Numa história em que a trama se multiplica por vários núcleos numa jornada para conseguirem reunir a família, Tribes of Europa vem carregar um legado que é semelhante ao de Game Of Thrones, onde além da semelhança na construção da trama, há personagens cujas personalidades somam semelhanças com alguns dos protagonistas da saga de Westeros, mas já lá vamos. Por enquanto, e centrando-nos apenas na forma como o argumento se vai desenrolando, o esquema de separar os núcleos até pode estar mais que utilizado em séries recentes, mas mesmo neste ponto de reciclagem de uma fórmula já utilizada, a nova aposta alemã ganha pontos por conseguir que todos os arcos se desenvolvam de forma coerente e interessante, muito mais do que em The Witcher, por exemplo, e sem as habituais complexidades provocadas pelas timelines. Com tudo a acontecer em simultâneo e dentro do mesmo território, Tribes of Europa consegue superar aquele que é um dos maiores problemas em tramas que têm por base jornadas de heróis. Mas claro que para que tudo isto funcione há ainda um outro fator digno de elogio, a boa gestão de personagens. Não sentimos em momento algum que existam figuras desnecessárias nos enredos, quem toma parte ativa, mantém essa parte ativa até encerrar a sua participação. A redução significativa do número de figuras na história é um dos principais louvores que têm de ser dados à história, por nos ter impedido de cair em reviravoltas sem sentido que retiram espaço de antena aos principais agentes da ação.

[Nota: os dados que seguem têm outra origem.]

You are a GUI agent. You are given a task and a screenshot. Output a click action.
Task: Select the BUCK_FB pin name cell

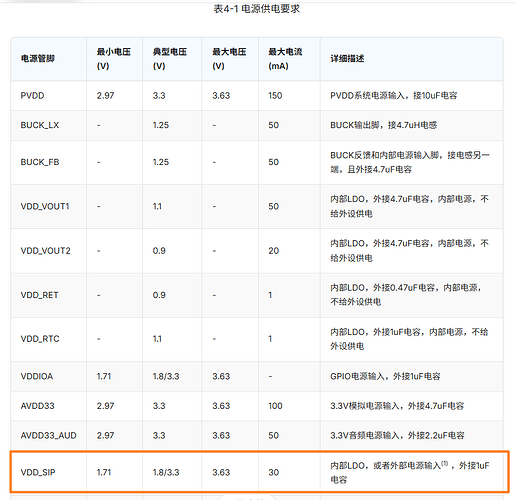coord(49,162)
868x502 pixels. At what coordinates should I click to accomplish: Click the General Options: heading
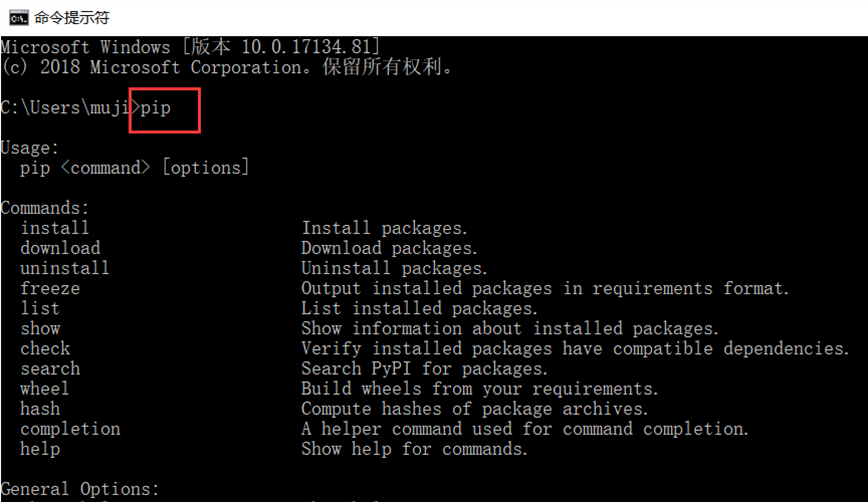click(80, 489)
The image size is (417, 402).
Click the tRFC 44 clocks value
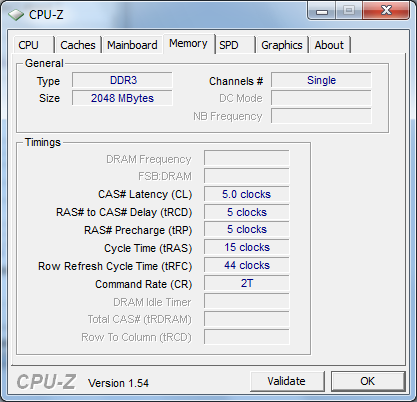[247, 265]
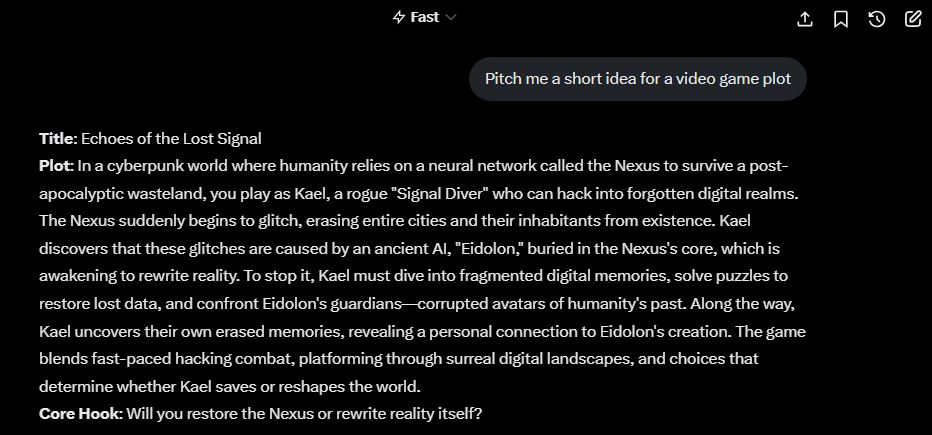Click the word "Eidolon," in quotes

pyautogui.click(x=480, y=247)
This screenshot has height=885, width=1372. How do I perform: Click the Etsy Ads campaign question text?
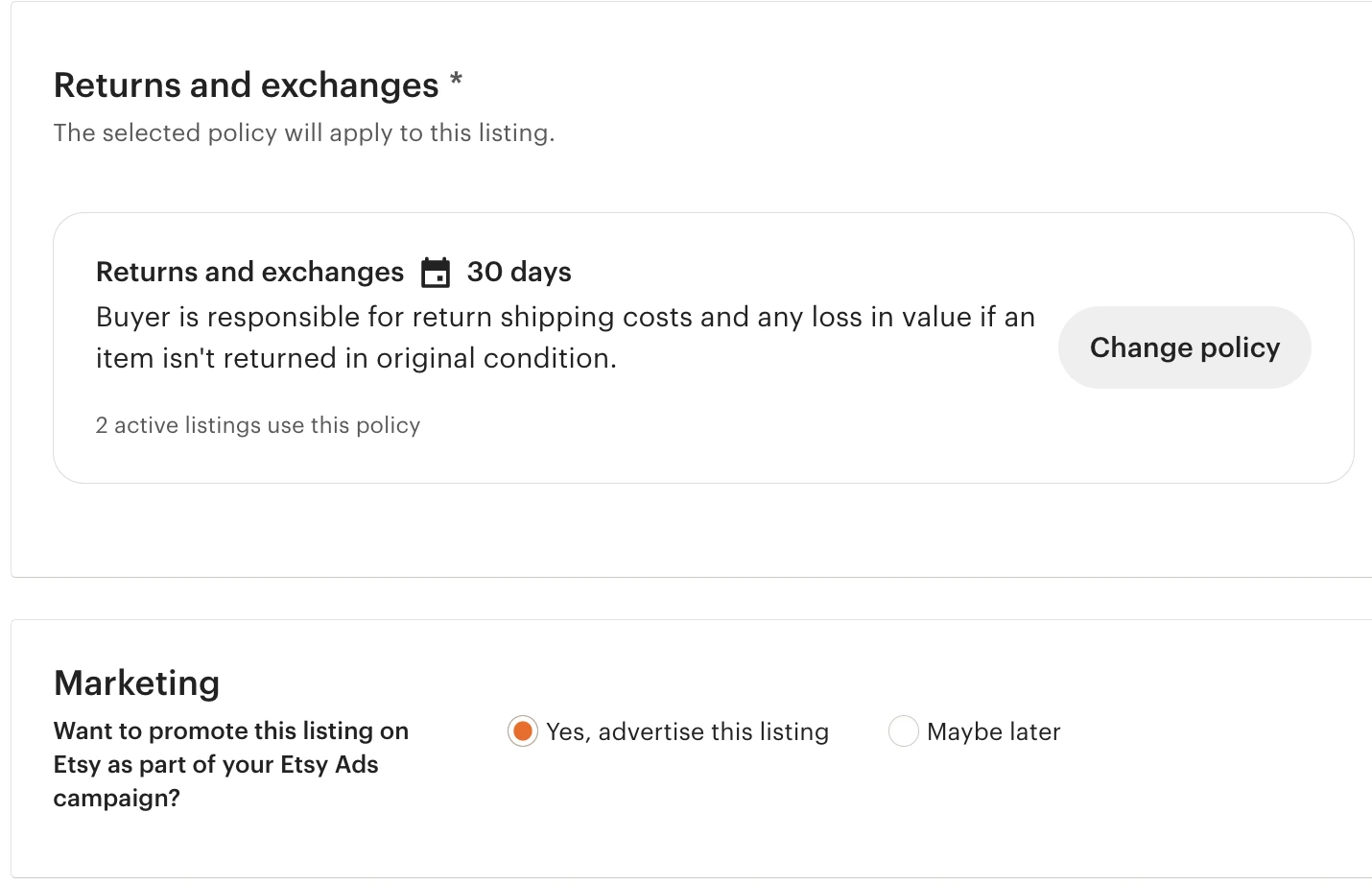[x=230, y=764]
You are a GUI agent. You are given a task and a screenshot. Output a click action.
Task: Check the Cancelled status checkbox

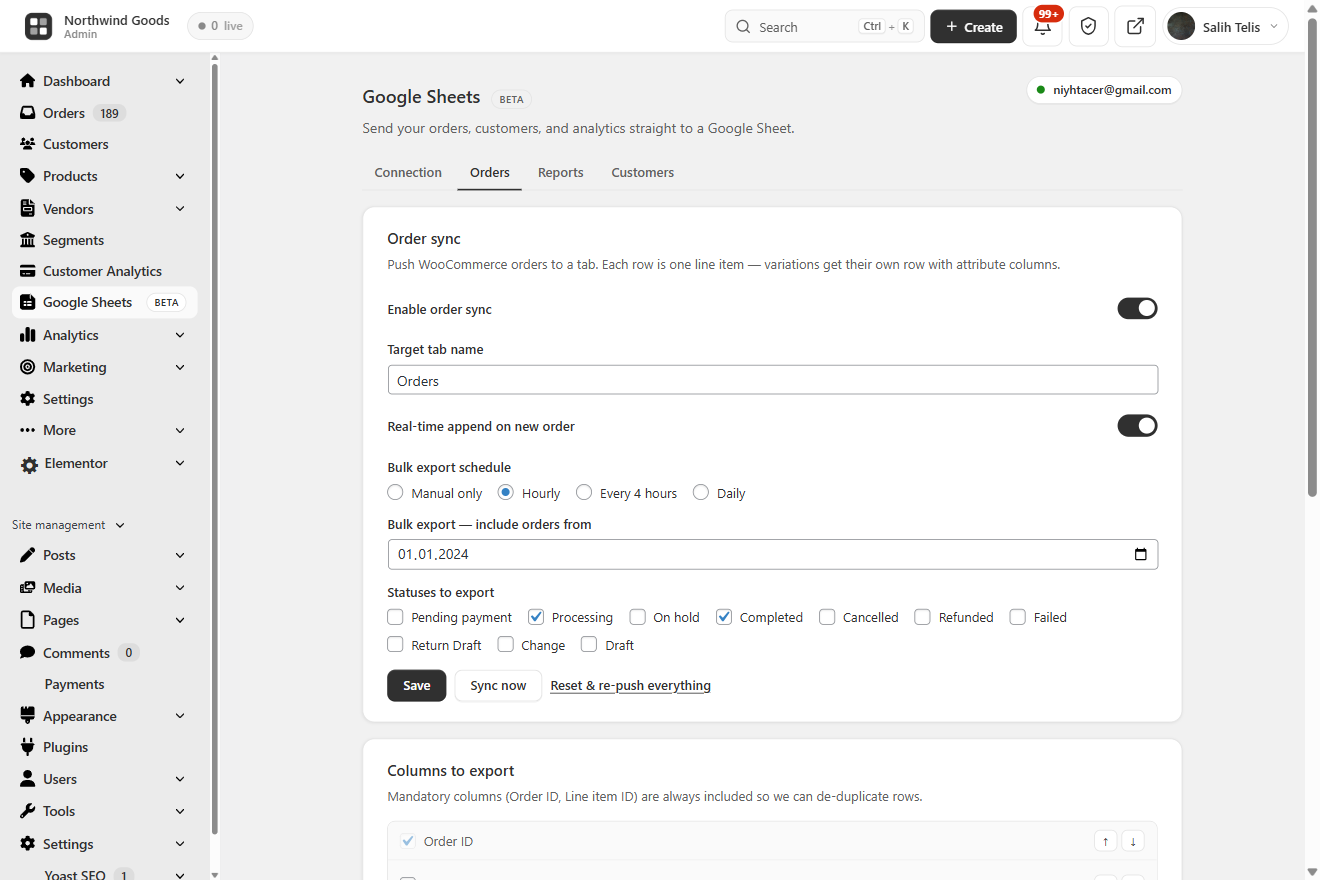[x=827, y=617]

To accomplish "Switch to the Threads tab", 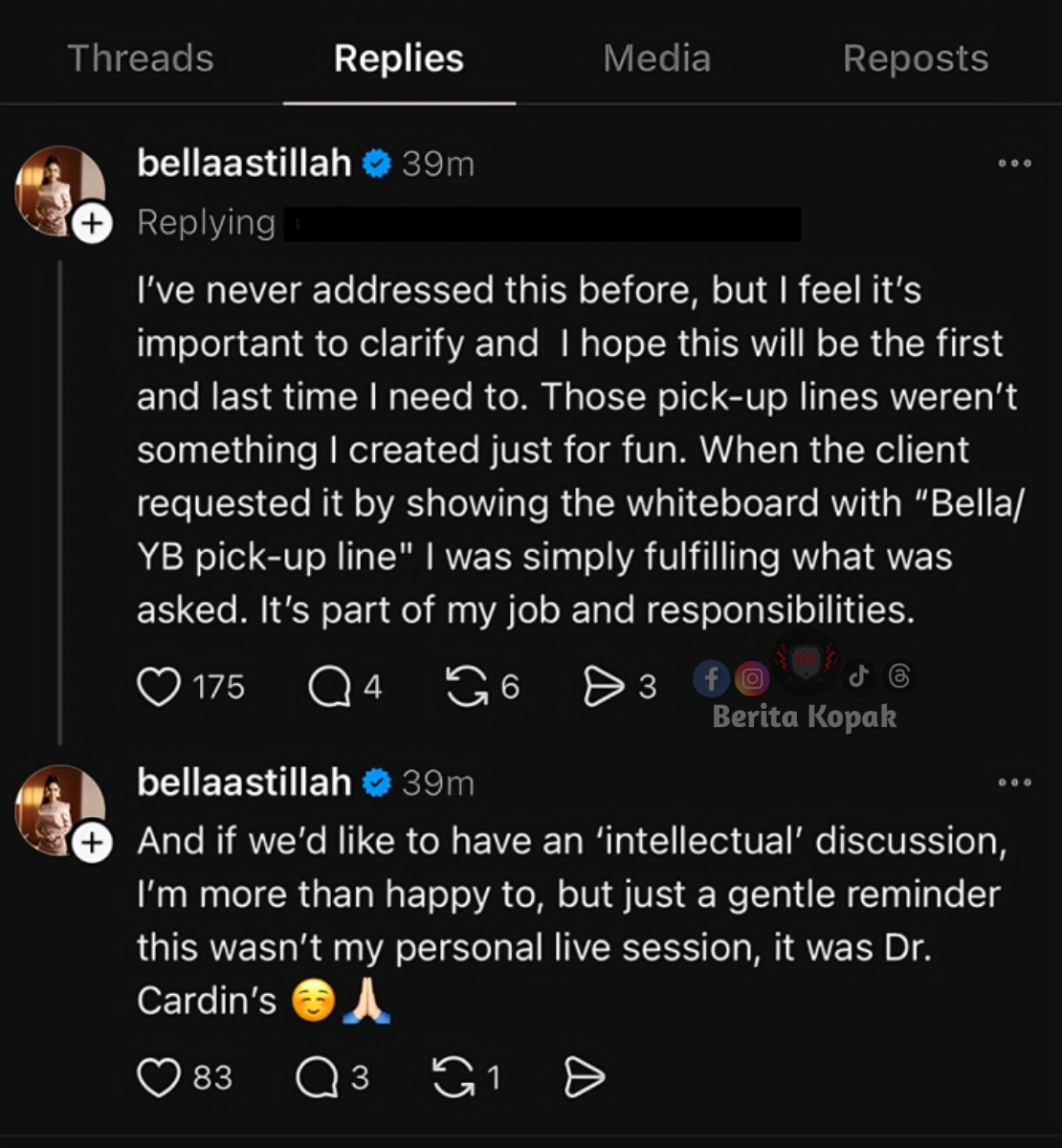I will [141, 58].
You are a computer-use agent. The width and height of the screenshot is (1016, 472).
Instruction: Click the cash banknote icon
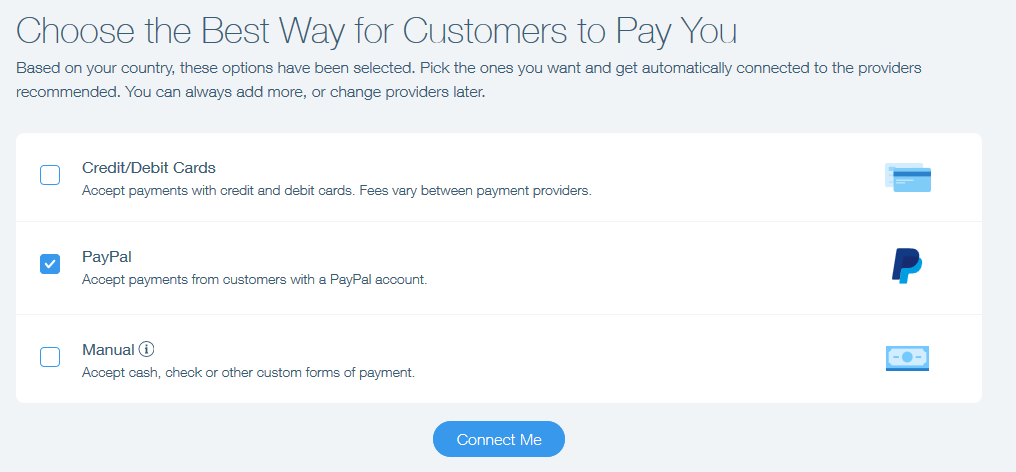click(907, 358)

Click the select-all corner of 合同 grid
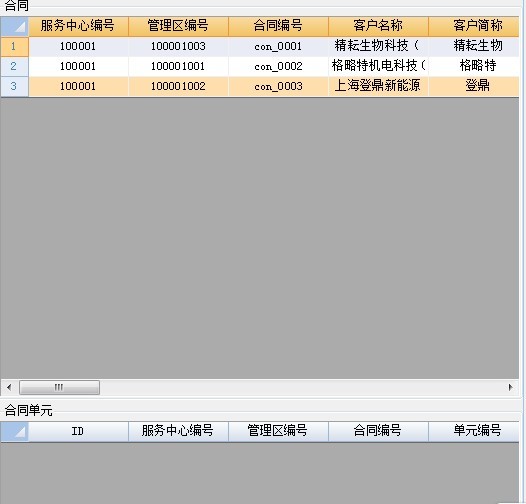click(x=14, y=26)

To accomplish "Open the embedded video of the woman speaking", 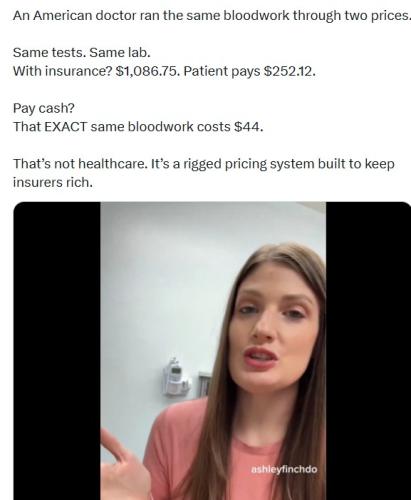I will (212, 351).
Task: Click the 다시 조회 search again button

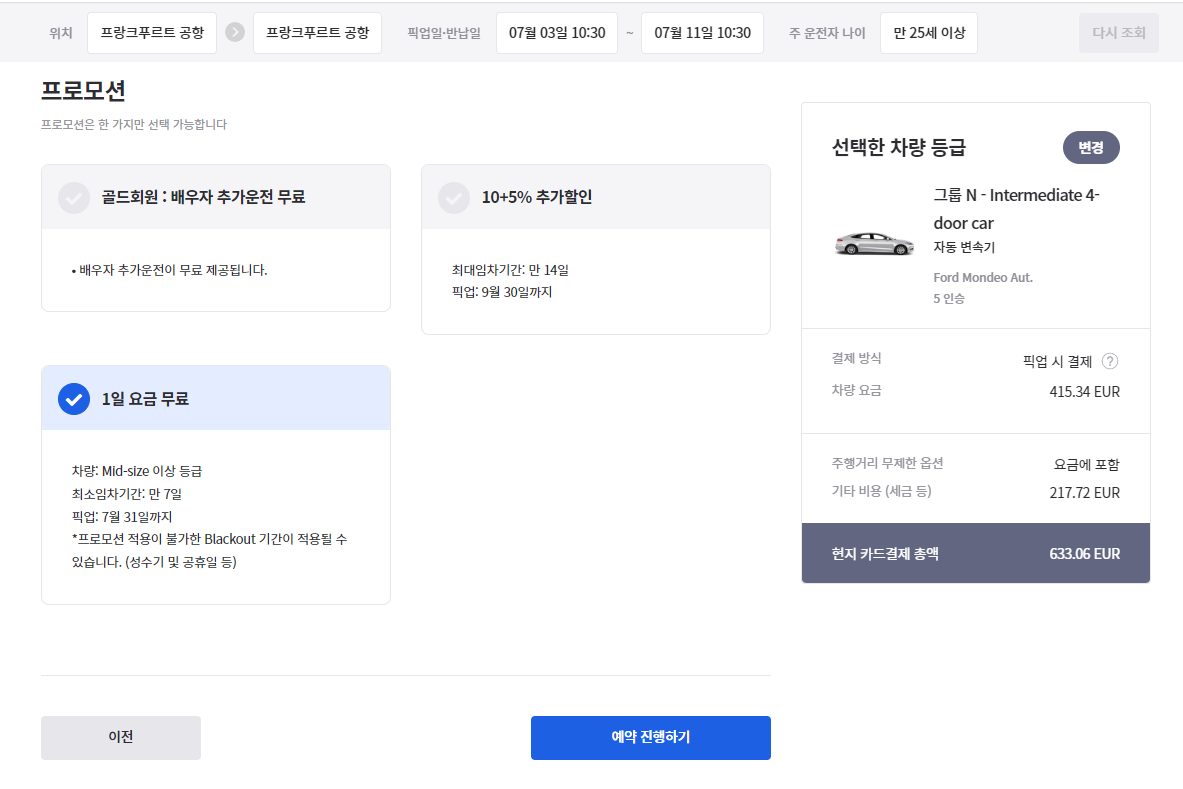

Os três arcos dos irmãos saem sem mácula em Tribes of Europa. O mais interessante talvez seja o de Kiano, que segue a clássica trajetória de herói que bebe das influências da Odisseia de Homero em tempos modernos e que tem como vilã Varvara, um espécie de paralelo futurista da personalidade de Cersei de Game of Thrones mas ainda mais sádica, se é que é possível. Este é o arco mais rico em termos de mitologia e aquele que tem, consequentemente mais destaque. As linhas narrativas construíram-no dentro dos limites da nossa expectativa até à reviravolta final, que apesar de algo previsível consegue atingir-nos como um flecha, fruto da tal introdução prolongada que falámos anteriormente. O único detalhe a apontar neste arco, seria a rapidez com que tudo flui, é tudo um pouco abrupto, num universo que tem tanta margem de manobra por onde explorar. Esperemos que o futuro de Kiano se cruze mais vezes com as influencias de Spartacus, porque essa visão grega que pauta a sua história tem tudo para trazer bons resultados. Por outro lado, o núcleo que envolve Liv arranca muito bem e termina, também, com um excelente plot twist, mas pelo meio a sua cruzada é a que menos força tem para nos prender ao ecrã. A personagem apresenta-se com uma sede de justiça que é, em grande parte, paralela à de Arya Stark, e passa grande parte do tempo em idas e vindas que só vão ganhar um sentido na trama da próxima temporada. Valeu-lhe o fator surpresa de, ao contrário do que seria de esperar, não caber a ela o papel do casal romântico que a maioria das histórias tem. Há um romance, mas está longe de ser aquele amor exacerbado nascido do nada que arrebata o público.
Chegamos a Elja, naquele que é o arco mais consistente da série. O personagem é exatamente aquilo a que se propõe na velha lógica do rapaz escolhido para uma tarefa fundamental que vai salvar toda a humanidade, tão antiga quanto as origens de Harry Potter ou Lord Of The Rings. Do seu lado tem uma saída genial da equipa de autores, que coloca como grande epicentro de Tribes of Europa o poder de Atlântica. Se há um fator que realmente distingue as tramas europeias das que vêm da América é o facto de sabermos muito bem cruzar os mitos antigos com a construção de enredos. É o caso aqui. A história bebe de um fonte de poder que já está enraizada na cultura da maioria de nós, mais que não seja pela película da Disney, para não perder tempo a explicar a importância e significado do grande trunfo que todos buscam nesta narrativa. Sabendo desse poder e juntando isso com o facto de nos apresentar um protagonista que se despe da pele de valentão para assumir uma postura mais tímida, Tribes of Europa, entrega uma proposta consistente em todos os arcos. É pelos olhos deles que conhecemos o universo, sem explicações demasiado longas que façam os diálogos cair para algo chato, e conseguimos entender tudo, até mesmo as leves influencias do mundo futurista de The 100 ou da visão de futuro de The Walking Dead. São contextos diferentes mas há traços comuns que foram aproveitados para entregarem ao público uma falsa “credibilidade” daquilo que socialmente já imaginamos como o futuro do nosso planeta.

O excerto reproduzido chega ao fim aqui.